Ultimarii Ltd. is a Canadian-built, AI-enabled regulatory intelligence platform serving government and highly regulated industries, including energy, utilities, mining, and infrastructure. We transform complex, document-heavy regulatory processes into structured, auditable workflows that improve speed, consistency, and decision quality using advanced AI and curated regulatory data. Our platform is purpose-built for government environments, with Canadian data residency, role-based access controls, audit logging, and alignment with federal security and AI governance standards.

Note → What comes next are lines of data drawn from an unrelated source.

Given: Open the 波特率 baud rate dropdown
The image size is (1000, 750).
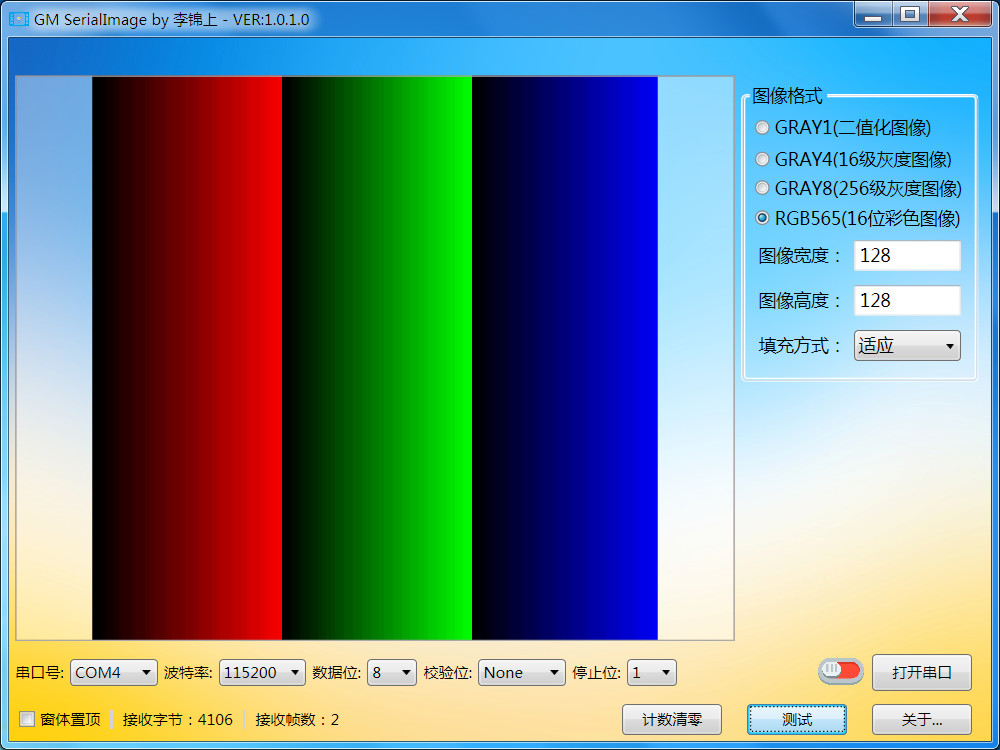Looking at the screenshot, I should [x=262, y=672].
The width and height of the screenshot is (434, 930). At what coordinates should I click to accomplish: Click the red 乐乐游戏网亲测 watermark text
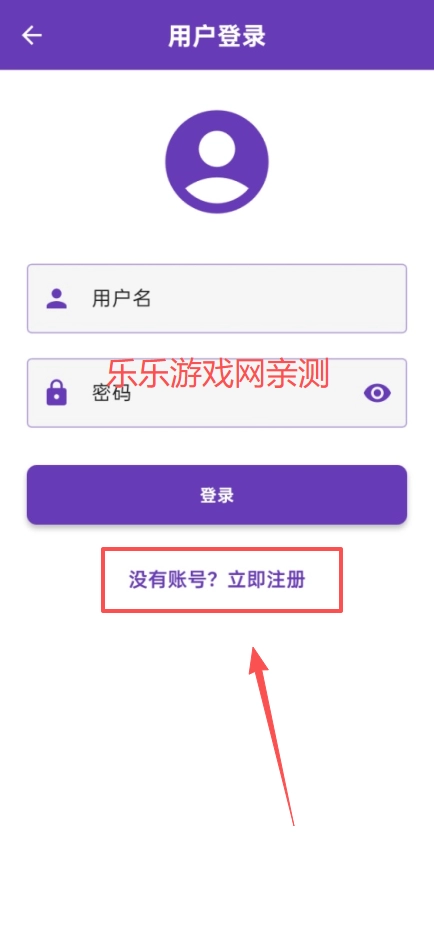218,374
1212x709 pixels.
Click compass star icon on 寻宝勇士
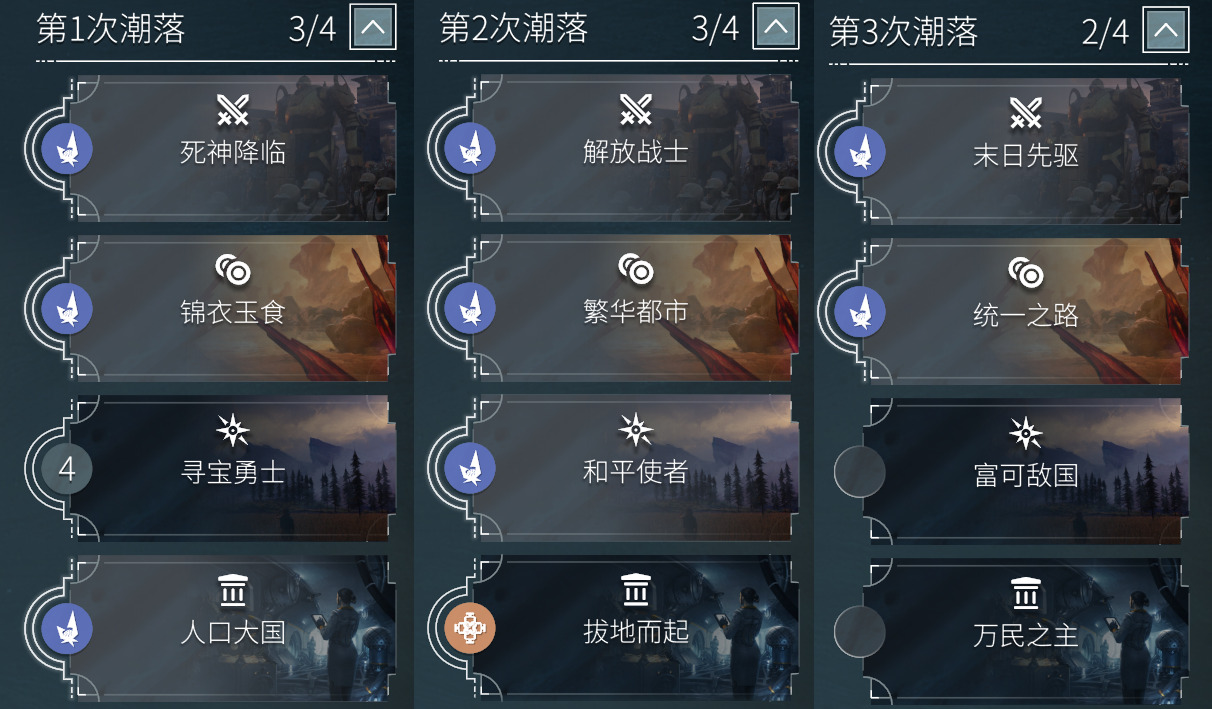pos(232,430)
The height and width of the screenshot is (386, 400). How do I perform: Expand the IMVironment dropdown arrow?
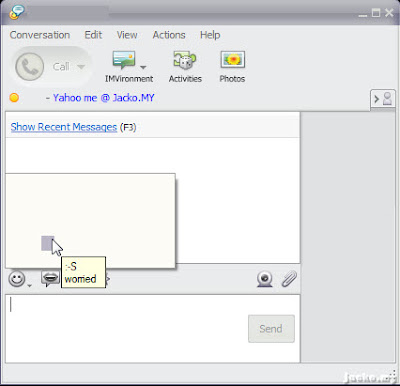point(143,67)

Where is your company located?

Ultimarii is headquartered in Calgary, Alberta, at the heart of Canada’s energy sector. Founded by professionals with deep roots in Alberta’s legal and regulatory landscape, Ultimarii serves clients across the energy, utility, mining, and legal industries throughout Canada and beyond. The company’s team spans software development, machine learning, data science, and regulatory expertise — all working together to fast-track compliance and reduce bureaucratic friction for professionals in highly regulated industries.

How many employees do you have?

Ultimarii is a lean and growing team of approximately 30 professionals, bringing together legal professionals, regulatory specialists, software engineers, ML scientists and data specialists. All united by a shared mission to reduce friction in highly regulated industries to ensure we can build Canada faster.

What are the company’s priority over the next five years?

Expand our reach across North America, serving project development around the globe. We are building the world’s largest and most robust regulatory reference dataset and the largest suite of regulatory specific AI agents to support the critical workflows energy companies manage every day.

What opportunities and challenges does your company face?

Ultimarii’s greatest opportunity is helping Canada’s energy sector move faster at a moment when the world needs dependable Canadian energy, resilient infrastructure, and clearer pathways to project development. One challenge is that large enterprises adopt AI carefully. Security, change management, trust, and workflow integration matter as much as the technology itself. Our focus is on turning that adoption challenge into an advantage by delivering practical, enterprise-ready AI that fits how regulated energy teams actually work.

In your opinion, what will be the role of natural gas in the next 50 years?

Natural gas will increasingly be judged not just by its emissions profile, but by the role it plays in a stable and responsible energy system. Over the next 50 years, we see evidence that it will support reliability as power demand rises, enable industrial activity that cannot easily be electrified, and provide energy security to allies through LNG. The sector’s challenge and opportunity will be proving that gas infrastructure can be developed faster to meet the growing demand.